Study: Safety inspections don't hurt profits
WASHINGTON (AP) — While businesses bemoan the cost of regulations, a new study suggests that government enforcement of workplace health and safety rules can save lives without sapping a company's bottom line.
The findings come from a decade-long look at hundreds of California work sites subject to random safety inspections. Researchers found that inspected companies reduced their injury claims by 9.4 percent compared to those not inspected, with no negative impact on profits or sales.
Better yet, the same companies saved an average of 26 percent on workers' compensation costs in the four years following an inspection when compared with similar firms that were not randomly inspected.

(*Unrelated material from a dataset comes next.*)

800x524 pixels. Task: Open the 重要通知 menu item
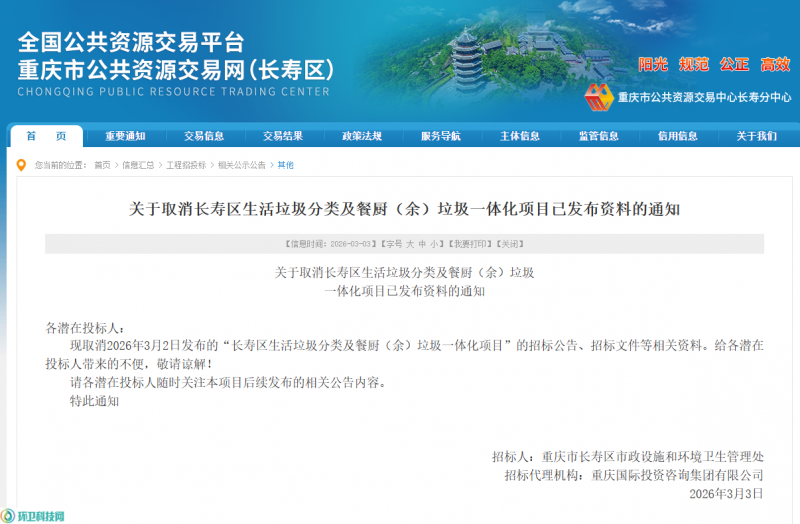pyautogui.click(x=125, y=136)
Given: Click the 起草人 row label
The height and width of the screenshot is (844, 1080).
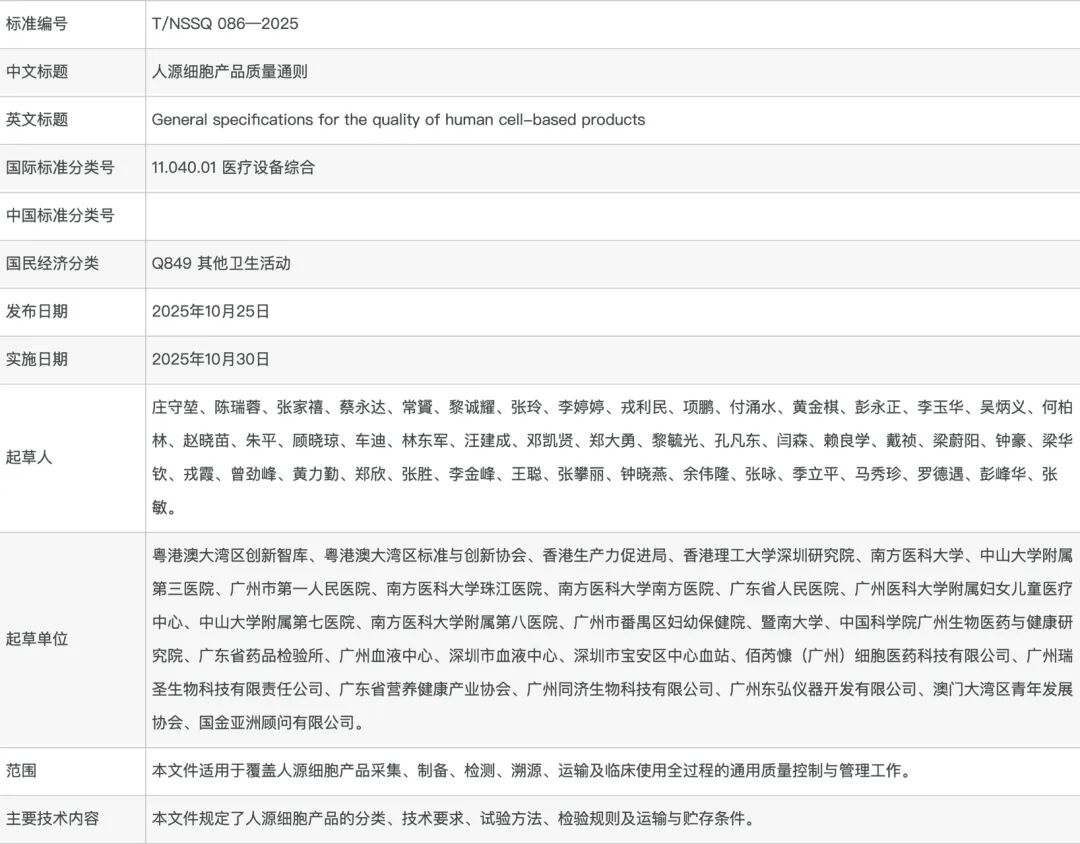Looking at the screenshot, I should pos(29,458).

The study, published online Thursday in the journal Science, challenges business groups' complaints about "job-killing regulations."
Critics of the federal Occupational Safety and Health Administration have argued that the agency should spend fewer resources on inspections and focus instead on voluntary safety programs.
"These inspections ironically appear to be creating value for the firms that they are visiting in terms of reduced workers' comp costs and frequency of injuries," said Michael Toffel, a professor at Harvard Business School and co-author of the study.
The study focused on companies inspected by California's Division of Occupational Safety and Health from 1996-2006. It found that inspected firms saved an average of about $355,000 in injury claims and compensation for paid lost work over the following four years.
If OSHA inspections conducted in all 50 states have the same value as those studied in California, Toffel estimated that inspected businesses are reaping about $6 billion in added value. And that doesn't include other savings, such as loss of production when workers are sick or injured or the pain and suffering of employees involved in accidents.
"It really is the complete opposite of the regular rhetoric that we hear coming out of Washington, D.C., about regulations being harmful to the economy and bad for business," said Celeste Monforton, a professor at George Washington University's School of Public Health and Health Services who was not involved in the study.
Marc Freedman, executive director of labor law policy for the U.S. Chamber of Commerce, said the idea of having inspections is not a problem for most business owners.
"It's more a question of how those inspections are conducted and what the relationship between the inspector and employer is," Freedman said.
Under the Obama administration, OSHA approaches inspections "with much more of a gotcha mentality determined to find the maximum penalties possible," Freedman said.
Monforton said OSHA inspectors generally are career law enforcement officials bound by a duty to note workplace hazards and cite employers who are breaking the law no matter which political party holds the White House.
By statute, the maximum penalty OSHA can assess for a serious violation is $7,000. In reality, the agency assessments average about $1,000 per violation after officials take into consideration other factors such as a company's size and past safety record, Monforton said.
Toffel said his interviews show that injuries decrease after inspections because the inspectors talk with operators and make sure they understand what the problems are and then discuss ideas for fixing them.
"It focuses the minds of managers to create solutions like installing blade guards around a saw or railings on elevated walkways," Toffel said.